Le fait d’être à l’arrêt a fait sortir ce qui avait maturé pendant toutes ces années et que j’avais noyé dans le travail. Le film est sorti de moi de manière fulgurante un matin alors que j’étais en dépression chez Bricorama. Je me suis réveillé et j’ai eu envie de m’adresser à “lui”, à ce “connard” en moi comme je l’appelle. J’ai inventé cette situation d’un homme qui parle à ce double qui l’empêche d’avancer et d’être heureux. Je me suis dit que ça pouvait faire une bonne pièce de théâtre mais pas un film. Et puis pendant la journée, j’allais faire du bricolage, des trucs de confinement, et j’avais de nouvelles idées que je notais. J’ai écrit le scénario comme ça, deux à trois heures le matin pendant trois semaines.

Lui, c’est vous?
Non, c’est une partie de moi, mais ça n’est pas une autobiographie.

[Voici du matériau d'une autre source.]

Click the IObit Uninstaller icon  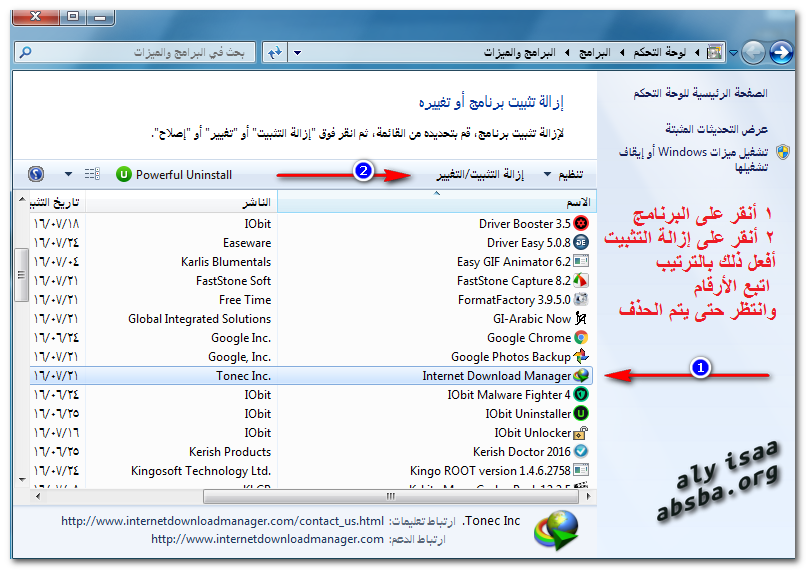tap(581, 414)
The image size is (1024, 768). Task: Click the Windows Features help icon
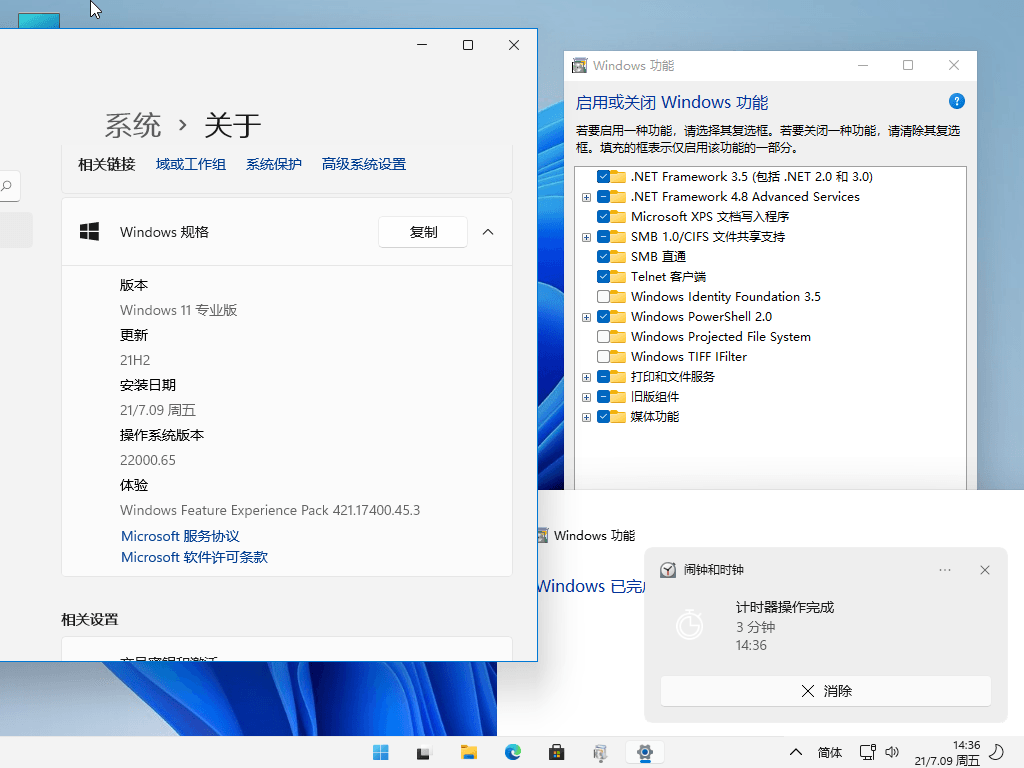[957, 101]
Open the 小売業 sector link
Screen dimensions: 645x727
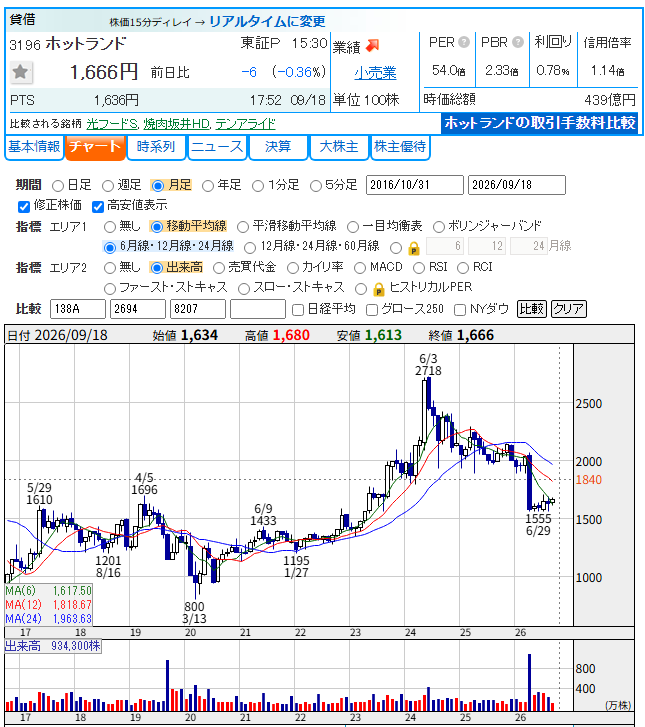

Dans tous mes films il y a une part de réel comme chez tout auteur-metteur en scène. Ici j’avais envie de parler de la jalousie, mais je ne me suis jamais retrouvé au lit avec ma femme et mon meilleur pote! J’ai aussi exorcisé ce que j’ai vécu, l’infarctus de mon père après que je lui ai dit à l’âge de dix ans “Si tu passes cette porte, t’es plus mon père”. Heureusement, il a survécu à trois infarctus et deux cancers, mais je me sens toujours très coupable.

L’autodérision est-elle un moteur chez vous?
Se moquer de soi est toujours très instructif. Mais quoi qu’on fasse, la clé c’est la sincérité. Quand je fais Les petits mouchoirs, les gens me disent à quel point ça les touche. Ils s’identifient. Notre seul devoir de cinéaste, c’est le public. Quand je vais au cinéma, j’ai envie que le film me fasse sortir de mon quotidien, qu’il m’émeuve ou me fasse rire. Et pour arriver à ça, il faut être sincère et pas hésiter à se foutre à poil. J’ai aussi mis de moi dans Astérix, sinon je n’aurais pas pu le faire.

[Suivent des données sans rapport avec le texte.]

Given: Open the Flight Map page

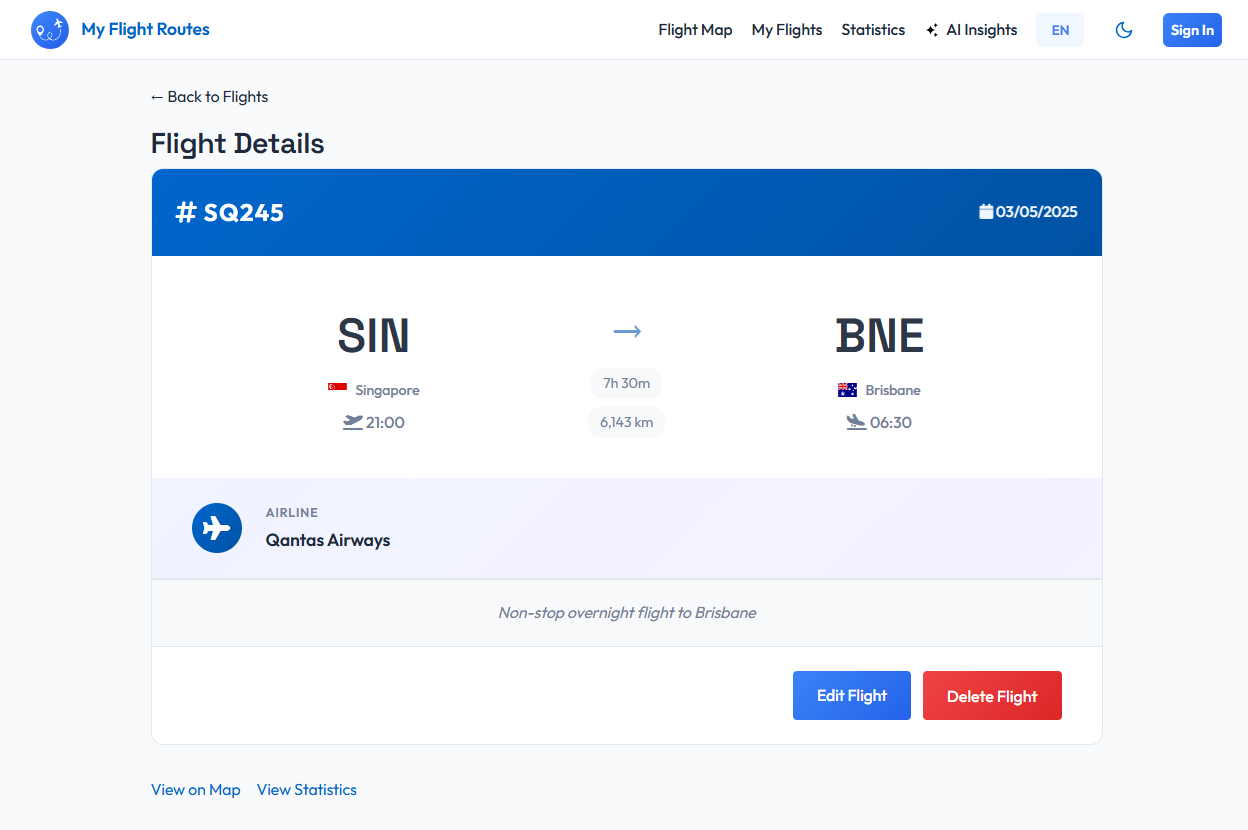Looking at the screenshot, I should pos(695,30).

Le film aurait pu s’appeler “Elles et lui”. Quelle place vous vouliez donner aux femmes?
Très importante car toute cette situation dans laquelle mon personnage se retrouve, c’est vis-à-vis de la femme qu’il aime. On comprend qu’il s’est fait mettre à la porte et qu’il a face à lui une femme très forte de caractère - Virginie Efira, pas du tout victime, mais qui n’en peut plus de lui. Elle n’arrive plus à accepter et il est obligé de faire face à ses démons. J’ai développé le point de vue d’une autre femme et d’un autre amour, mais à la différence d’un vaudeville où la femme et la maîtresse se confrontent, elles sont ici très complices, avec en commun l’amour pour cet homme et ses faiblesses.

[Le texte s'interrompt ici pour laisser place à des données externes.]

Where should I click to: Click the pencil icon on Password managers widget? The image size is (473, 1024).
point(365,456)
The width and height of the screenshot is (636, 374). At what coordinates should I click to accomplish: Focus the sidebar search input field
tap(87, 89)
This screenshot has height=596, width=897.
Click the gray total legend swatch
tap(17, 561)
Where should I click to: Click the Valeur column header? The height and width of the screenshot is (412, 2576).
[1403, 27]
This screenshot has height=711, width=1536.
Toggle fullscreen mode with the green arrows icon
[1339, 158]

Marion Cotillard est citée comme collaboratrice artistique du film…
Quand j’ai commencé à écrire, j’ai éprouvé le besoin d’avoir son sentiment. Elle était très enthousiaste et elle m’a parlé d’un poème de Rûmî, un poète persan du XIIIe siècle. Et ce poème qui s’appelle La maison d’hôte m’a amené la fin du film, avec cette idée qu’on ne peut pas tuer ce double en nous, mais qu’il faut l’accepter et accueillir toutes ces émotions - la colère, le doute, la tristesse -, car elles sont venues nous apporter quelque chose. Le soutien de Marion était très important pour moi. Et j’étais très ¬heureux que Virginie Efira interprète le rôle. Elle a ce côté fort et brisé qui m’intéressait.

Ça serait quoi, un rôle d’homme qui vous plaît aujourd’hui?
Un rôle haut en couleur, flamboyant comme Jean-Paul Belmondo. Sa mort nous a mis un gros coup dans la gueule. Le magnifique était un rôle extraordinaire, un écrivain loser qui se voit comme un héros mais qui n’en est pas un. Une des raisons pour lesquelles j’écris aujourd’hui c’est parce qu’on ne me propose pas tant de rôles que ça. Peut-être parce que les gens se disent que je joue dans mes films, peut-être parce que j’agace, or j’aime le métier d’acteur, j’aime être transporté par un metteur en scène. Par exemple ça fait des années que je dis avoir l’envie de jouer un fou, alors voilà, je me suis écrit le rôle avec Lui.

Lui, réalisé par et avec Guillaume Canet. Et aussi Virginie Efira, Lætitia Casta - 88’.